Criticisms of the Catholic Church come in a variety of forms and modes of expression. One purpose of this blog is to provide responses to criticisms made by non-Catholics so that other Catholics may be better enabled to share their faith. (See this blog's Introduction.)
I recently loaned to a dear friend an extra copy of Surprised by Truth, edited by Patrick Madrid. She was kind enough to write a short review of the book, which I am giving below (with her permission). I'll refer to her by her online blogname: mozartmovement. (She is an excellent writer, whose musing are found at mozartmovement.blogspot.com.)
Mozartmovement's comments are brief, but as someone who loves discussing religion as much as anything else in life (it really is the most important thing, isn't it?), I'm afraid mine are not. The brevity of MM's comments, however, should not mask the importance of the ideas and influences that give birth to them. I hope that my extended response will help bring some of these issues to light, so that my readers will have a better sense of 1) what issues are at stake when Protestants make seemingly benign statements (some may be bigger than one might think), and 2) how to open dialogue by asking questions about the other person's thoughts. If Christian's are to achieve the unity Christ prayed for in John 17, one step must be open and frank dialogue about issues both sides care about deeply. While I hope that my response is not offensive in any way, I do hope it puts a bug in the mind of those who claim the non-denominational mindset that my friend espouses so that we can find the motivation to keep this important conversation alive.
The remainder of this post consists of the book report written by Mozartmovement. I will issue my response in a series of postings to follow.
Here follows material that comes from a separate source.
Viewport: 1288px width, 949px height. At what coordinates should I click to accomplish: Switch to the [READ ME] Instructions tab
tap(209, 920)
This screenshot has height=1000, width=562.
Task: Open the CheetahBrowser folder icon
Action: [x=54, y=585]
Book report _Surprised by Truth_ Patrick Madrid
I respect the Catholic Church. Many non-Roman Christians value its history and its early teachings, as well as its current bioethics. But the contributors to this work start from strikingly anti-Catholic biographies. And with ironic uniformity, each of these writers had a classic “born again” experience, thanks to outspoken Evangelical “Fundamentalists.” These were not incidental detours, but indispensable bridges on each author’s spiritual path. Do they dispose of this? Or credit it? How do they excise their former Protestantism yet retain their re-birth? The church they reject is not entirely mine, and the one they embrace shares much with mine. Many Protestants agree with what Al Kresta calls “doctrinal minimalism.”(p.260). Being very sure of very few doctrinal essentials is the hallmark of the non-denominationalism that Kresta experienced, and that I agree with. True, much chaos exists in Protestantism, but the unity of Roman Catholicism is hardly as self-evident as these writers imply. They fail to mention both ancient schisms and modern diversity. Understandably, they value authority. The lack of indisputable leadership may be a shortcoming among Protestants, but it may also be seen as a safeguard. There are able leaders, whose ministries can be scrutinized, even if there is no Pope. I have had a long-standing warm regard for the Catholic Church. While this volume does not kindle that warmth into flame, it doesn’t chill it, either.